Changes in gut microbiota can greatly impact alcohol-related liver disease and cancer risk
The importance of gut microbiota in alcohol-related liver disease and liver cancer has been demonstrated in two studies presented at the Digital International Liver Congress 2020. The key role of microbial biodiversity in the gut was highlighted in a study of fecal microbial transplantation. The technique shows promise as an intervention to improve some aspects of alcohol-related liver disease. A second study used a mouse model to associate changes in gut microbiota with the action of key signaling molecules, mediating the risk of hepatocarcinogenesis.
In recent years, imbalances in gut microbiota, or dysbiosis, have been implicated as contributing to alcoholic liver disease. In cases of chronic alcohol use, reactive oxygen species produced by alcohol metabolism can lead to chronic intestinal inflammation, which in turn can increase gut permeability and alter microbiota composition. This includes expansion of inflammation-associated bacteria such as Proteobacteria, and reduction of protective species such as Faecalibacterium. Increased gut permeability is believed to lead to translocation of gut bacterial DNA and endotoxins to the liver. The latter, in particular, are thought to induce pro-inflammatory toll-like receptor 4 (TLR4) signaling pathways that are associated with hepatocarcinogenesis.
The importance of gut microbiota raises the possibility manipulating it to improve patient outcomes. The first study tested whether fecal microbial transplant (FMT), the transfer of fecal bacteria from a healthy individual to a patient, could reduce cravings for alcohol as the first step for use in subsequent larger trials. In a double-blind, placebo-controlled, randomized pilot clinical trial, 20 patients with alcohol use disorder (AUD) and liver cirrhosis, all of whom had tried several options to quit alcohol unsuccessfully, were given FMT or placebo, with FMT shown to reduce alcohol cravings as well as total and psychosocial sickness impact profile at day 15 post-treatment. A corresponding significant increase in microbiota diversity was seen in FMT patients compared with baseline (p=0.02), including a higher relative abundance of Odoribacter. Alistipes and Roseburia were also more abundant in patients given FMT compared with placebo at day 15.

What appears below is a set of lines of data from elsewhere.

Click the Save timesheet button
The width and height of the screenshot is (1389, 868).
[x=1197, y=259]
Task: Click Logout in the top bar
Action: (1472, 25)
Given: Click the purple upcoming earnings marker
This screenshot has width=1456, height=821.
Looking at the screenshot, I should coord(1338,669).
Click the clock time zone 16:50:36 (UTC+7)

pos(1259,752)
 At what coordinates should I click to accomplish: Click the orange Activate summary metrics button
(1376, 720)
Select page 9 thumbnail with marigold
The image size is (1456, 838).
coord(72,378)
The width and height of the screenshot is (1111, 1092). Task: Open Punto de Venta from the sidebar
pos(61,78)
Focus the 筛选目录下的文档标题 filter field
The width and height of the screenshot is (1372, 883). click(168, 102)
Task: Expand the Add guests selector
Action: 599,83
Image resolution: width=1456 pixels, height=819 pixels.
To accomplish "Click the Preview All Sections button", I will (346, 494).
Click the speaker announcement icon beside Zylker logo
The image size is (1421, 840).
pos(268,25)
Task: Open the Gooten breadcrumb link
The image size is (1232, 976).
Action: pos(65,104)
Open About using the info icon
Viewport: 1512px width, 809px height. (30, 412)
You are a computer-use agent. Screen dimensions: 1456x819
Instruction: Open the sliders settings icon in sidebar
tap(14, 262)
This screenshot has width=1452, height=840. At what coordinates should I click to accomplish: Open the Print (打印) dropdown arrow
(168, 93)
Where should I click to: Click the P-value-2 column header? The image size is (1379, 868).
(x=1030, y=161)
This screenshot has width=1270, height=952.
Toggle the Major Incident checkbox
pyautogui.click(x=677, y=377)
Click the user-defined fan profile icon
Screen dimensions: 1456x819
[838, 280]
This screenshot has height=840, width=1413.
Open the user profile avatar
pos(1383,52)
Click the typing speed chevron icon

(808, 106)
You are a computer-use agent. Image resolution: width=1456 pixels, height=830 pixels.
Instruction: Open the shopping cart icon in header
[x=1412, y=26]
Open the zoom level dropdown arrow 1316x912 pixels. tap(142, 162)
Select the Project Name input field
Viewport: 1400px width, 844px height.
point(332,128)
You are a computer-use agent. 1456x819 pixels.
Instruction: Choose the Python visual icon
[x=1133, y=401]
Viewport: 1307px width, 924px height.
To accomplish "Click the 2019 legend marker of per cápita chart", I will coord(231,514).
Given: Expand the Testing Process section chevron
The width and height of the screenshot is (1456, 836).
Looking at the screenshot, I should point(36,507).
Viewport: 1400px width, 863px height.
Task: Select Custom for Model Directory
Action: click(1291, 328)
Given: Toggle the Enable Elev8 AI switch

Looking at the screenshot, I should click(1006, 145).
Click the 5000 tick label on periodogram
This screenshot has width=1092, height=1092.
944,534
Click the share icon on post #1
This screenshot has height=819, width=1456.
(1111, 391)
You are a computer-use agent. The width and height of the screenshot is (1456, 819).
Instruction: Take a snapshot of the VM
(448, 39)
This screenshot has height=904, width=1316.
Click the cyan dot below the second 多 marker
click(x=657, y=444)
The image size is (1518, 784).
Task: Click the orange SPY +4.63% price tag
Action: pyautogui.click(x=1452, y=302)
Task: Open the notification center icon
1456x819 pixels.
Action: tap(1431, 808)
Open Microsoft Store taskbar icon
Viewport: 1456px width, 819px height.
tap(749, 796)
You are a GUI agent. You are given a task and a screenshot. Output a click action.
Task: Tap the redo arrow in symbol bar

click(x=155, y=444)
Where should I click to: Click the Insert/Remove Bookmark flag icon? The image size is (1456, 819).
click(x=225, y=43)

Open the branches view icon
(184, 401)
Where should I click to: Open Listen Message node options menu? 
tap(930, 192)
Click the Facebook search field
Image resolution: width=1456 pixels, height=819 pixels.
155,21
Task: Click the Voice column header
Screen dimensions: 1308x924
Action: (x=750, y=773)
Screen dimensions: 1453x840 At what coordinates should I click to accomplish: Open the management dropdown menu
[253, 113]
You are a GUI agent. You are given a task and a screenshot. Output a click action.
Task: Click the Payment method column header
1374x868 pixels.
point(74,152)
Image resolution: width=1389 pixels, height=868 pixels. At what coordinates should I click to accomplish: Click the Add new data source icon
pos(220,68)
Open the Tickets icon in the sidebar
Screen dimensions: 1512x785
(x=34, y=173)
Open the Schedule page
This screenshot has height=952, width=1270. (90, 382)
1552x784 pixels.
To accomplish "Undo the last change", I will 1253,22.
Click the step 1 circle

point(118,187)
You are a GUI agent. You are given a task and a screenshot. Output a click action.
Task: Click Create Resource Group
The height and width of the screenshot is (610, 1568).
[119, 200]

"FMT was safe and is shown to have an impact on reducing short-term alcohol cravings and improving psychosocial quality of life in patients with cirrhosis and AUD," said study presenter Dr. Jasmohan S Bajaj of McGuire VA Medical Center, U.S. "The relative abundance of short-chain-fatty-acid-producing bacteria identified in patients with higher diversity after FMT demonstrates that altering the gut-brain axis is a potential avenue to alleviating AUD in those with cirrhosis."
A second study explored how gut microbiota may affect the process of developing hepatocellular carcinoma. The study used mice genetically engineered to develop steatohepatitis (NEMO-hepa mice). By crossing these mice with others with inactivated genes involved in the inflammatory response to bacteria, and then altering the gut microbial balance with broad-spectrum antibiotics, the research team showed that knocking out the NLRP6 receptor (a key mediator of colonic homeostasis that can cause intestinal dysbiosis if deficient) leads to more severe steatohepatitis and a higher tumor burden. The degree of intestinal barrier permeability was highly correlated with tumor burden as well as several indicators of inflammation in the liver. Crucially, this immune phenotype could be transferred to other mice by FMT, provided they had functional TLR4 signaling, and could be reversed if the transplanted microbiota were depleted with broad-spectrum antibiotics.
"Strikingly, we also found that replacing depleted Akkermansia muciniphila bacteria in the guts of these mice helped ameliorate their inflammation and steatohepatitis," said Dr. Kai Markus Schneider of University Hospital RWTH Aachen, Germany. "This knowledge of how short-term changes to microbiota reshape the hepatic tumor microenvironment has the potential to reveal new therapeutic options for cancer prevention and therapy."
"The understanding of interactions between the human and microbiome genome (metagenome) in health and disease has represented one of the major areas of progress in the last few years," said Professor Luca Valenti, an EASL Scientific Committee member from the University of Milan, Italy. "These studies lay the groundwork for exploiting this new knowledge for the treatment of liver disease."